Chinas Konzerne verlagern KI-Training ins Ausland
US-Beschränkungen auf Nvidia-Chips treiben Firmen in südostasiatische Rechenzentren

Mehrere große chinesische Technologieunternehmen verlagern das Training ihrer neuesten Modelle für künstliche Intelligenz verstärkt ins Ausland, um Zugang zu Hochleistungsprozessoren von Nvidia zu erhalten. Diese Entwicklung erfolgt vor dem Hintergrund von Maßnahmen der US-Regierung, die darauf abzielen, den Fortschritt chinesischer Firmen bei fortgeschrittener Technologie einzuschränken. Nach Angaben informierter Personen nutzen Unternehmen zunehmend Rechenzentren in Südostasien, um dort ihre großen Sprachmodelle weiterzuentwickeln.
Unter den Firmen, die ihre technischen Kapazitäten im Ausland einsetzen, befinden sich Alibaba und ByteDance. Beide Unternehmen greifen demnach auf gemietete Serverkapazitäten in Rechenzentren zurück, die von nicht-chinesischen Betreibern betrieben werden. Diese Standorte dienen ihnen dazu, Beschränkungen zu umgehen, die sich aus den US-Vorgaben zum Verkauf bestimmter Nvidia-Chips ergeben. Besonders seit der Entscheidung der US-Behörden, den Vertrieb des H20-Chips im April einzuschränken, sei die Nutzung solcher Offshore-Strukturen deutlich gestiegen.

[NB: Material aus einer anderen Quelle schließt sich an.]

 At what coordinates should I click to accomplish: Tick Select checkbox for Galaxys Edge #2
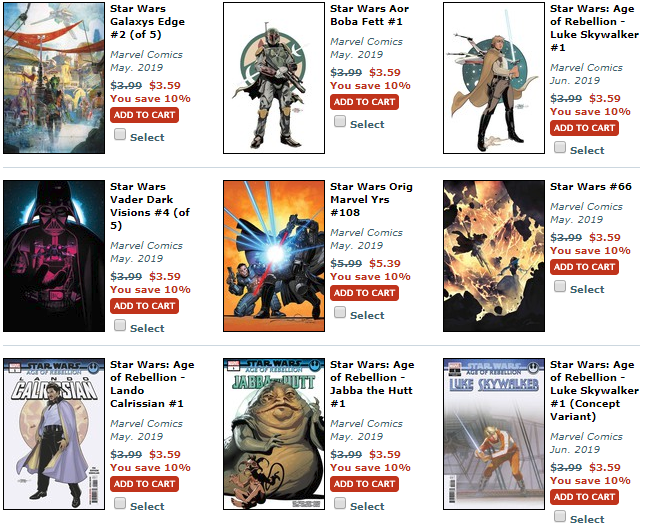pyautogui.click(x=120, y=134)
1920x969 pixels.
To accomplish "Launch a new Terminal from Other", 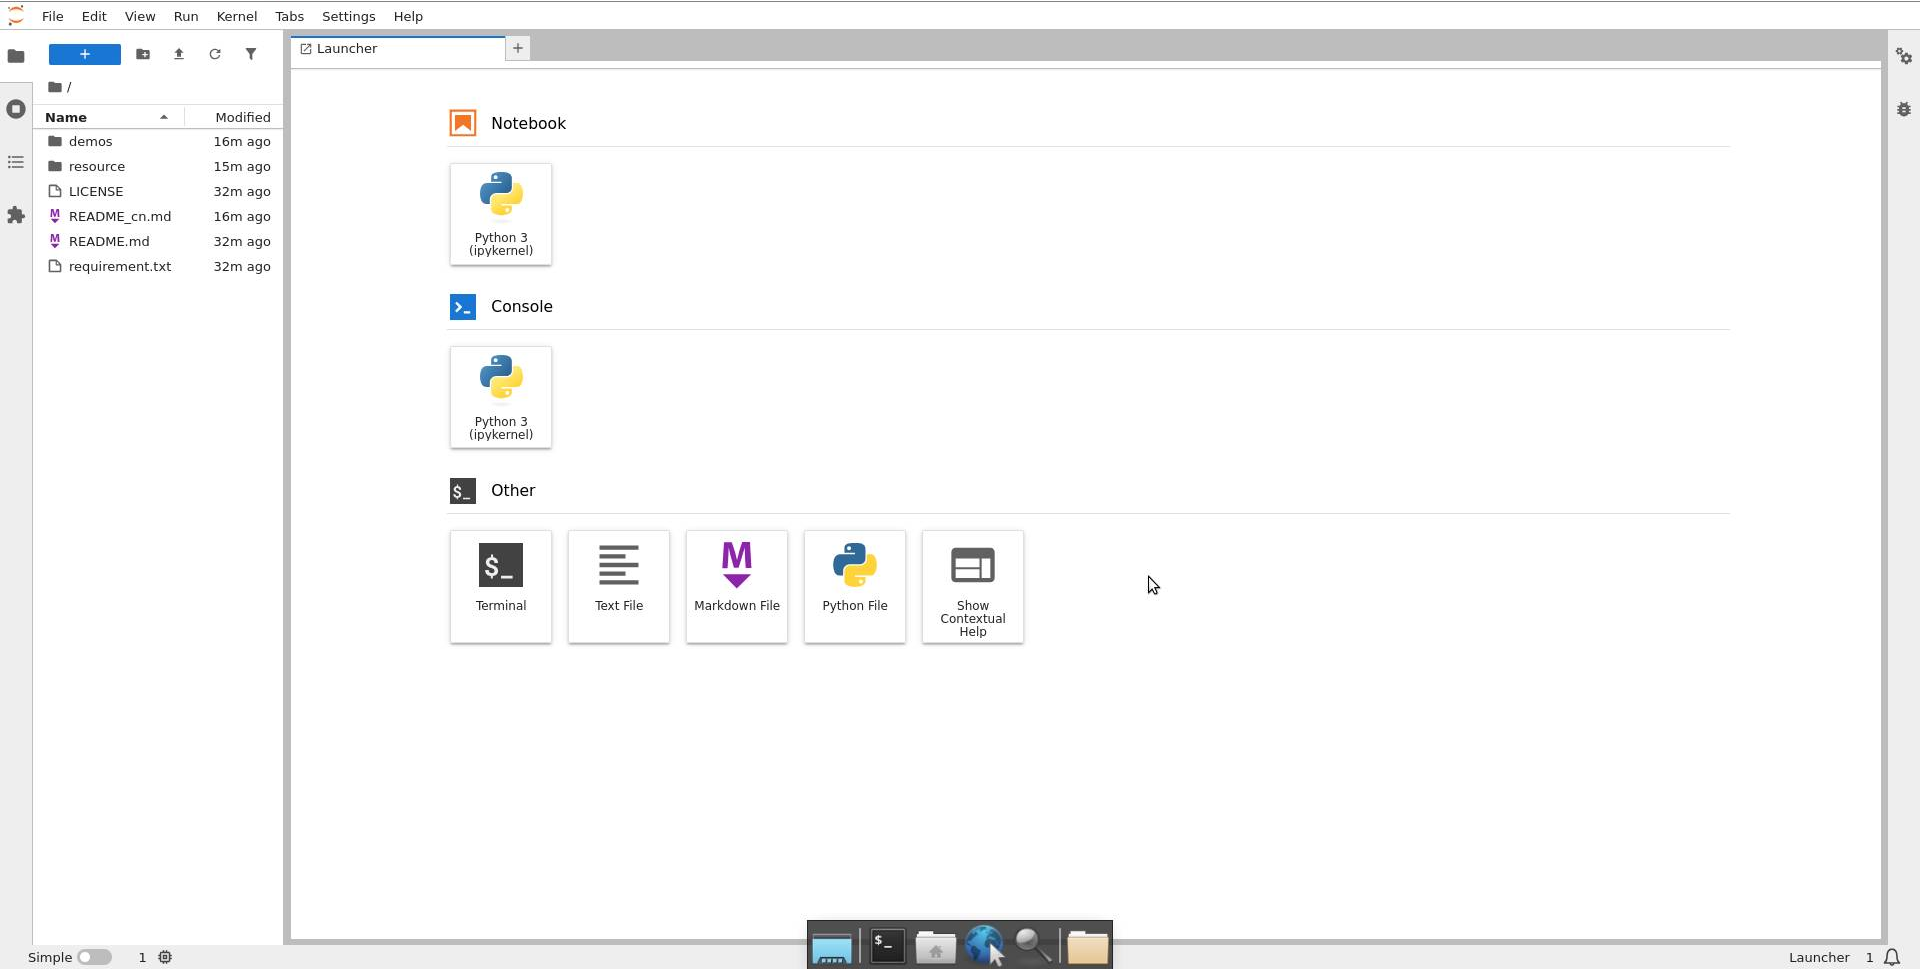I will (501, 586).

Während viele Unternehmen auf internationale Infrastruktur angewiesen sind, gibt es Ausnahmen. DeepSeek hatte sich bereits vor den jüngsten Exportverboten einen umfangreichen Bestand an Nvidia-Chips gesichert und kann seine Modelle weiterhin innerhalb Chinas trainieren. Das Unternehmen arbeitet zudem mit chinesischen Chipproduzenten zusammen, die von Huawei angeführt werden. Ziel dieser Kooperation ist es, die nächste Generation chinesischer KI-Chips zu entwickeln und bestehende Komponenten zu optimieren.
Berichte über diese Entwicklungen konnten bisher nicht unabhängig bestätigt werden, da weder die betroffenen Unternehmen noch Nvidia Stellungnahmen abgegeben haben. Auch DeepSeek, Alibaba, ByteDance und Huawei haben auf Anfragen nicht reagiert. Dennoch deuten die bekannten Informationen darauf hin, dass chinesische Unternehmen angesichts der bestehenden Einschränkungen pragmatische Wege suchen, um ihre technologischen Ambitionen fortzuführen und gleichzeitig die Anforderungen des internationalen regulatorischen Umfelds zu berücksichtigen.
Die Nutzung ausländischer Rechenzentren basiert überwiegend auf Leasingmodellen, bei denen die chinesischen Firmen keinen direkten Besitz an den technischen Einrichtungen haben. Dadurch können sie auf bestehende Infrastruktur zurückgreifen, ohne in den Aufbau neuer Anlagen investieren zu müssen. Diese Strategie gewinnt an Bedeutung, da die langfristigen Auswirkungen der US-Politik auf die Verfügbarkeit von Hochleistungschips weiterhin unklar bleiben und Unternehmen nach alternativen Lösungen suchen, um ihre Entwicklungspläne aufrechtzuerhalten.